Charles Burrows, a Norristown-based staff attorney for Legal Aid of Southeastern Pennsylvania, has been in constant contact with the folks living in Norristown’s encampments. He’s also been one of the boots on the ground, providing information to the Community Justice Project.
“There are certain proper procedures and remedies that need to be followed. And when you conduct sweeps like this and people living in these encampments have rights the same way you or I do,” Burrows said.
Burrows said one of the protocols that the township is supposed to be following is that if it’s planning on conducting a sweep, there needs to be alternative services available on the backend such as shelter space or housing.
There are a slew of procedures that a municipality like Norristown should adhere to, according to Burrows.
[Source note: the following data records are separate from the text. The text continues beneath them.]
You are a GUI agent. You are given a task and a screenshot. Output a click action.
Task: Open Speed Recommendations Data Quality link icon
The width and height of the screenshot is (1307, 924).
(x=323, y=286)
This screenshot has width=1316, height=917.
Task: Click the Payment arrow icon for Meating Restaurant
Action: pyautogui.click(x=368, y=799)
“Based on the conversations I’ve had and what I’ve been hearing so far, it doesn’t sound like the efforts being made to do that. So that’s why we try to get involved,” Burrows said.
Boorse: ‘This issue is coming to a head’
Norristown, which serves as the Montgomery County seat, is the hub of most of Montgomery County’s vital social services. The remnants of Hurricane Ida battered the township and the surrounding area in 2021, and some people have yet to fully recover.
Ida destroyed an entire low-income 124-unit apartment complex on a bridge between Norristown and Bridgeport.
The county no longer has an overnight shelter for single adults, and Norristown council passed a “dusk-to-dawn” ordinance in August 2022, which prohibits people from sleeping in public parks overnight. The policy received criticism from housing advocates.
“There’s diminished spaces for people to be in, to live in, outside. And there’s no alternative to get inside,” Boorse said. “It feels as though this issue is coming to a head.”
Boorse works with a street outreach team to assist people experiencing homelessness across the county. He says people living outside can sign up for alternative housing options, but “the waiting list is pretty long.” There is shelter space, he said, but it’s so limited that “we’re not even able to give a timeframe around the waiting list for that.”
“So saying to somebody, ‘You can’t be here,’ is effectively saying, ‘You need to be outside somewhere else.’ Functionally, that’s what it means,” Boorse said.
According to Boorse, PECO contacted Access Services and said it would give “probably about 72 hours worth of notice” to the roughly 12 people who live in an encampment along the Schuylkill River.
So far, Access Services hasn’t received any official warning about moving people out of other spaces in Norristown, Boorse said.
Montgomery County spokesperson Kirk Dorn said the county advises all parties involved “to ensure that any actions they take regarding the encampments are based on strategies that have proven successful in similar circumstances.” He said that includes ensuring there’s enough time to engage with the residents of the encampments so there’s “a smooth transition.”
Dorn said the county plans to strike a balance between supporting encampment residents and protecting property and business owners’ interests. He could not confirm which Norristown encampment locations, beyond PECO’s property, will be impacted but said the county would be confirming those locations soon.